SOURCE TEXT below:

Go on, guess: what colour is the White House?

The White House in Washington.

“A friend recently learned she was colour blind. She was quite surprised. In fact, the diagnosis came completely out of the black,” writes “Whimsy” columnist CLIVE WILLIAMS

WHAT colour is the White House? It’s a trick question because technically white is not a colour. 

Clive Williams.

When I was at school we learned an acronym for the colour spectrum – ROYGBIV (for red, orange, yellow, green, blue, indigo, violet) – and were told that white and black are not colours. But it’s not quite that simple. 

The full range of colours – based on wavelength, frequency, and energy of light – should include infrared (before red), cyan (between green and blue) and ultraviolet (after violet). 

Some consider white to be a colour, because white light comprises all hues on the visible light spectrum but, technically, black and white are not colours. Black is the absence of light. Unlike white and other hues, pure black can exist in nature without any light at all.  

Human perception of colour begins with specialised retinal cells known as cone cells. They contain different forms of opsin – a pigment protein – that have different spectral sensitivities. Human eyes contain three cone types, resulting in trichromatic (three channel) colour vision. Our cones turn light and colour information into three separate signals: red, green, and blue.

End of SOURCE TEXT.
DATA PROVIDED below:

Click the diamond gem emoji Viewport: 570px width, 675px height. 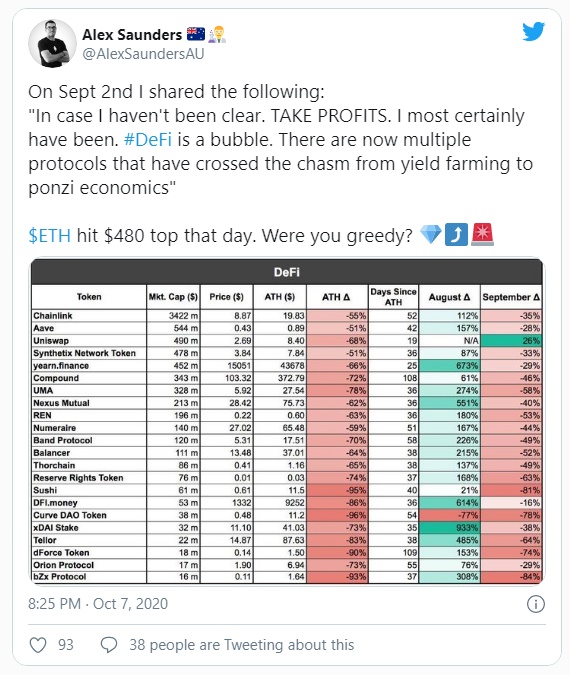tap(431, 235)
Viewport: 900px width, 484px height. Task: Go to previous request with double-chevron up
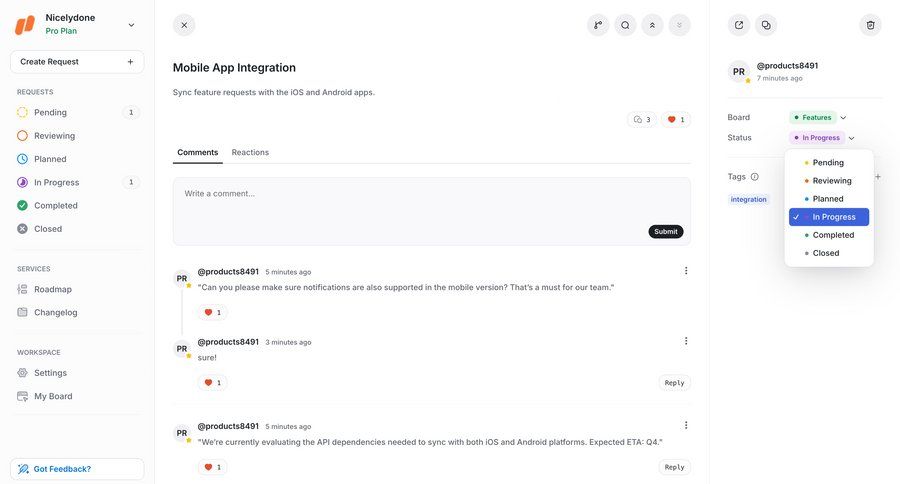(652, 25)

End of DATA PROVIDED.

- [PROBLEMS TO SOLVE]
a: List the colors that the acronym ROYGBIV stands for, according to the column.
b: According to the column, how many cone types do human eyes contain?
c: Based on the column, explain why some people consider white to be a color.

- [EXERCISE RESPONSES]
a: Red, orange, yellow, green, blue, indigo, violet

b: Three.

c: Some consider white a color because white light comprises all hues on the visible light spectrum.